Magic Planet Arcade is a once-in-a-great-while column where I take a break from writing about cartoons to write about video games instead.
The flashing text of a bootup sequence gives way to a run-and-jump through an ominous, empty structure. Thoughts flash on-screen, whether they’re ours or someone else’s is not immediately clear.
As the portentous omens come to a climax, we are reunited with our right hand, the [?handheld_assistant/;bestfriend/;gun] JOYEUSE, the first of many allcaps nouns we’re going to meet here. An AI named AEGIS, in a friendly, feminine voice, informs us that due to circumstances in our previous life, we have been drafted as a “Cicada”, broadly outlined as a sort of immortal robotic (or perhaps cyborg?) supersoldier. Our name is FAWN-A2, callsign The White Rabbit. Without more than a moment to get our bearings, AEGIS informs us that we are to be dropped into environs called SPHERES, somewhere in the CASCADE—the very nature of what the CASCADE even is is not explained to us—where we will retrieve sets of objects labeled CORES. Standing in our way is a variety of THREATS, named in broad terms that gesture at their form or function; SHOOTER, BOUNCER, CRAB, ESPER, etc., and rendered in a Superhot-esque red. Our instructions are very simple; get the CORES, get out, and if anything gets in our way, rip and tear.

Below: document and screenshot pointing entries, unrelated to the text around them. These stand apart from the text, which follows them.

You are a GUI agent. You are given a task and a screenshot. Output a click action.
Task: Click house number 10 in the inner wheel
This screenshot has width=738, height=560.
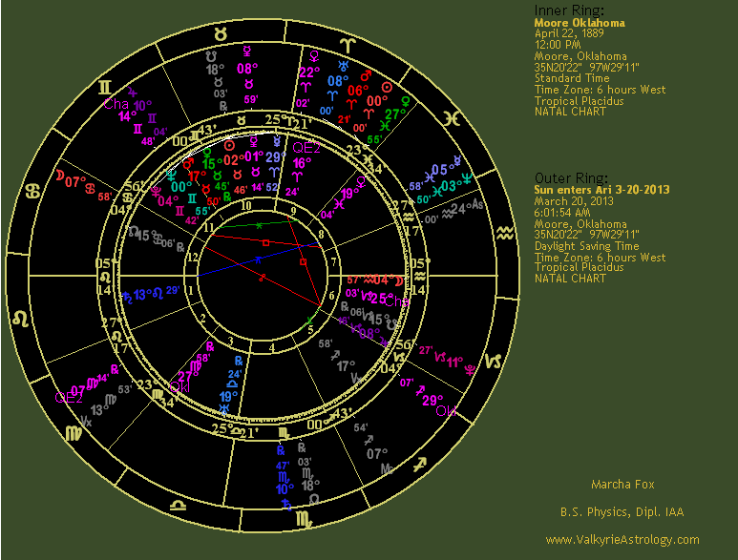(245, 205)
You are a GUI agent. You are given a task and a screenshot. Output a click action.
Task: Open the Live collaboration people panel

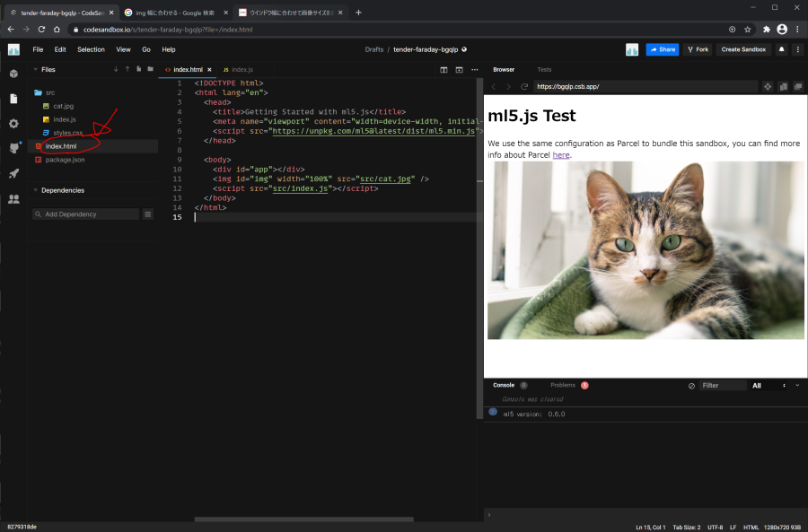pos(13,198)
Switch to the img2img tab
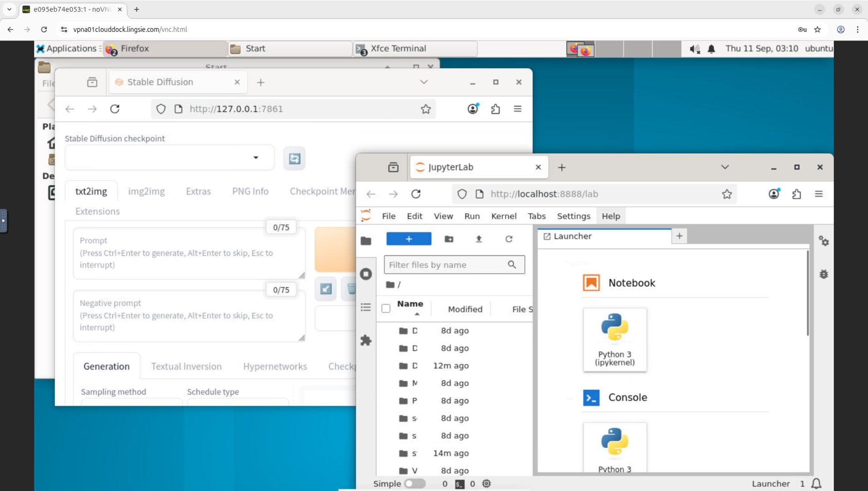Viewport: 868px width, 491px height. tap(146, 191)
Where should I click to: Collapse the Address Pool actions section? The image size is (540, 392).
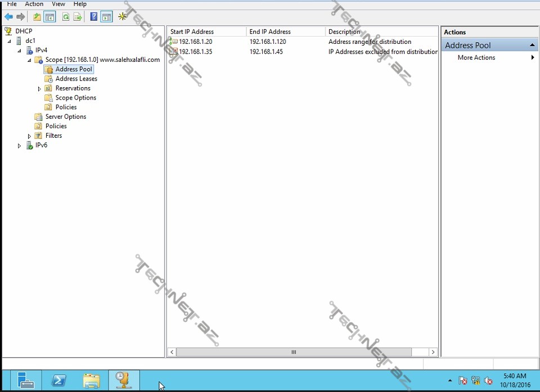pos(532,45)
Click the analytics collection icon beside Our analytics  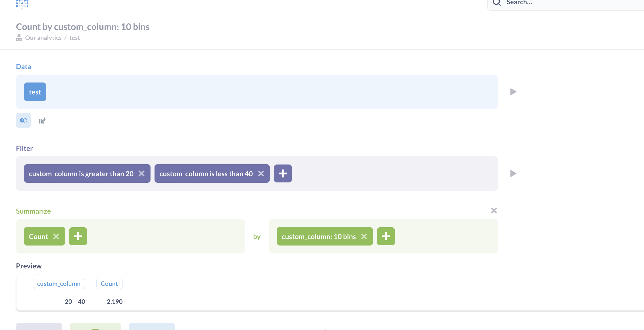point(19,38)
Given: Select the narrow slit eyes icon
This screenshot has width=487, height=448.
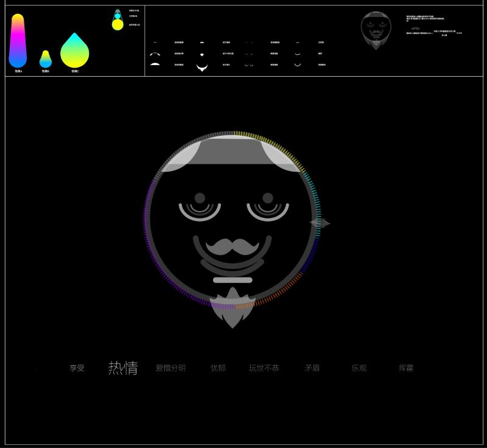Looking at the screenshot, I should [248, 42].
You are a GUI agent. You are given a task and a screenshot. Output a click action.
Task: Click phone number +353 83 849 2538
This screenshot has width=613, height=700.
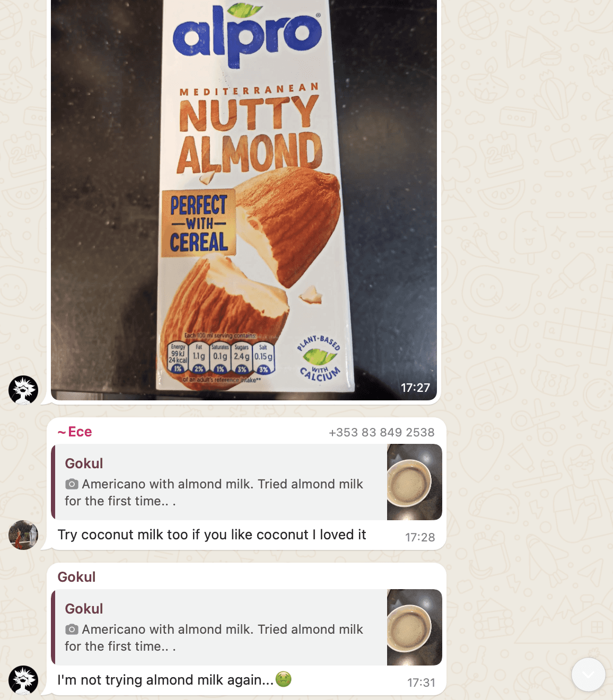[381, 433]
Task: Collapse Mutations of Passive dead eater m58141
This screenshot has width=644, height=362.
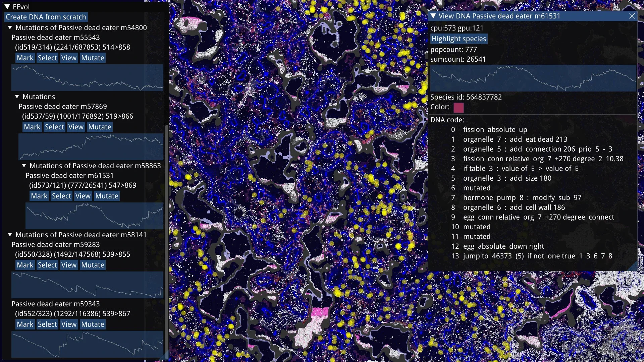Action: pyautogui.click(x=10, y=235)
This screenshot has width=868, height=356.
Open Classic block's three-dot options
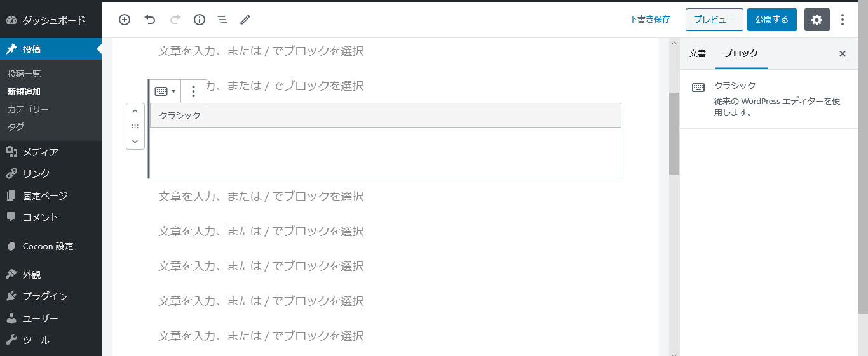[194, 91]
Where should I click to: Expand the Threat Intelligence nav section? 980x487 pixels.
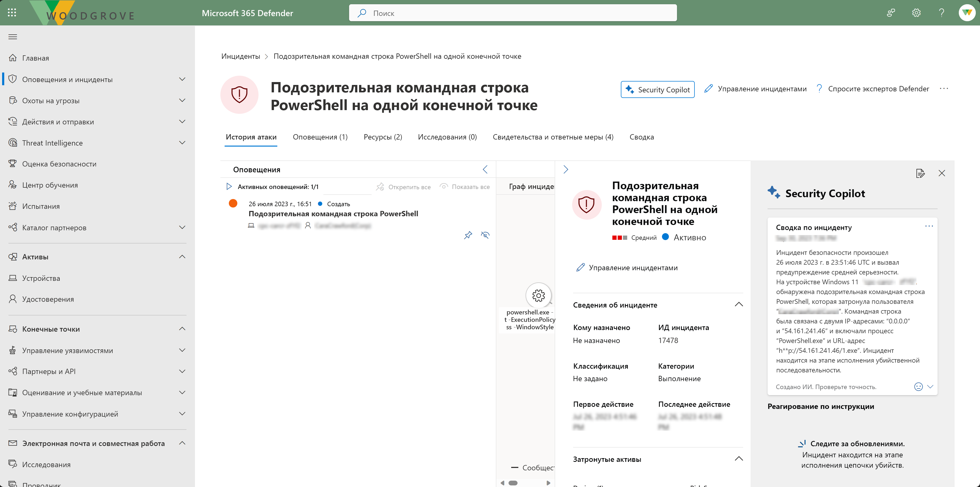pyautogui.click(x=182, y=143)
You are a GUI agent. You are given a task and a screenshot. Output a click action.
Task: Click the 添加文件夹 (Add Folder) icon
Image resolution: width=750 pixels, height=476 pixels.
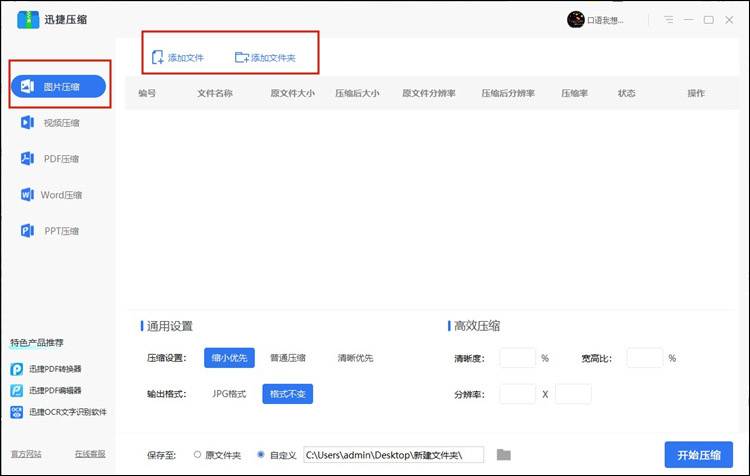tap(241, 58)
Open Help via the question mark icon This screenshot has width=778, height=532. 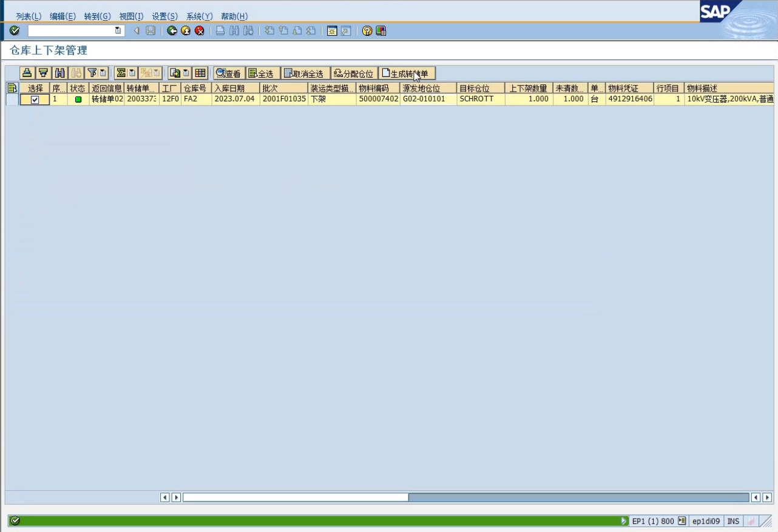click(x=367, y=31)
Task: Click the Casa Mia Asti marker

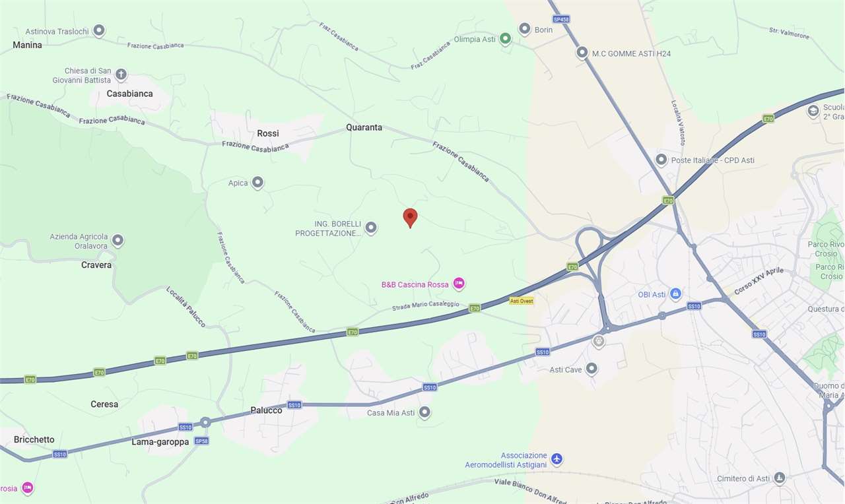Action: (x=424, y=412)
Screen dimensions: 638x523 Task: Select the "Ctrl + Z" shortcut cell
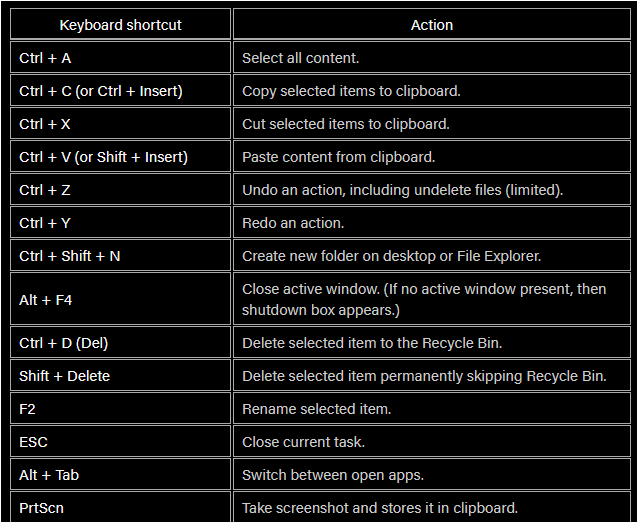point(45,190)
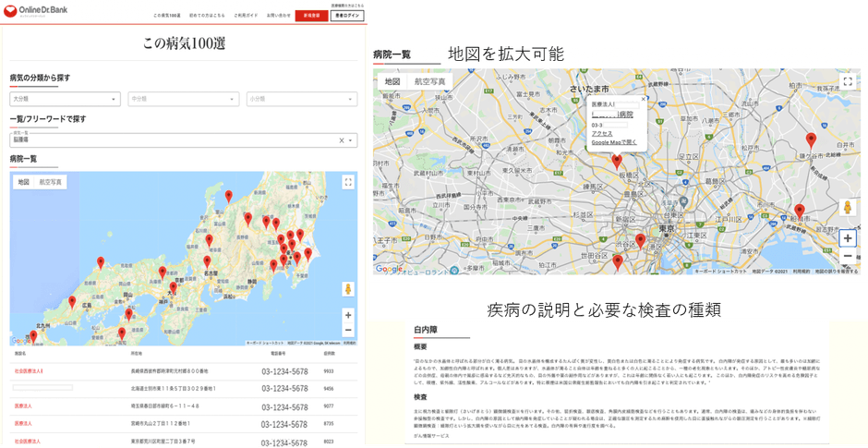Click the Online Dr.Bank heart logo

(x=10, y=12)
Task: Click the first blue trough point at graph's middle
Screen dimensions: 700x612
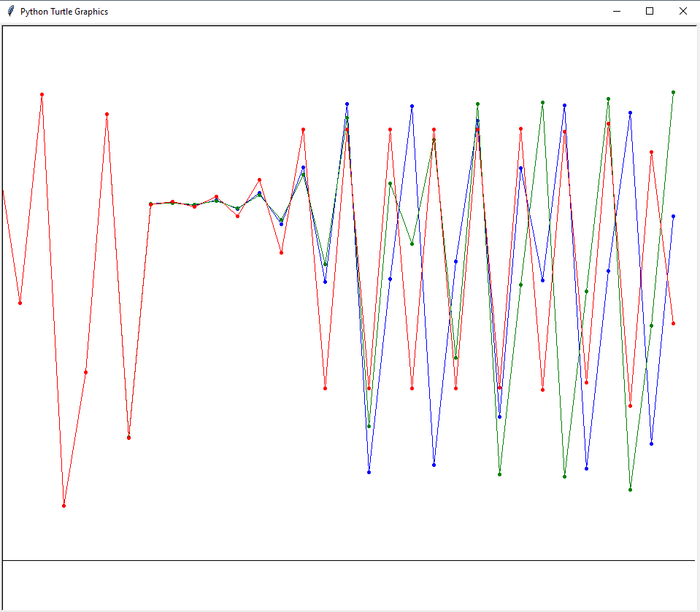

If you’d think this sounds like the noun-heavy setup for a pretty simple FPS game, you’re half-right. Mechanically speaking, Cicadamata is part of the “go fast and beat ass” lineage of ‘movement shooters’ typified by something like Ultrakill. It’s an imperfect comparison, as Cicadamata‘s level layouts are generally a bit less enemy-focused and the visual aesthetic is very different (a future-retro “vectorheart” art style vs. Ultrakill‘s neo-Playstationy look), but they’re in the same ballpark. Cicadamata‘s weapon selection is very stripped-down compared to most FPSes. There is no “selection” at all, in fact. You have just one gun, Joyeuse itself, who functions as a cross between a shotgun, and, when the aim button is held, a sniper rifle. Joyeuse at your side, you can jump up to three consecutive times and dash once (thus really earning the “rabbit” part of your name) to hop about the levels, obliterate THREATS, and get to the exit. You also have a “stomp”, a diving downward drop that lets you step on enemies Mushroom Kingdom-style, should that be your preference.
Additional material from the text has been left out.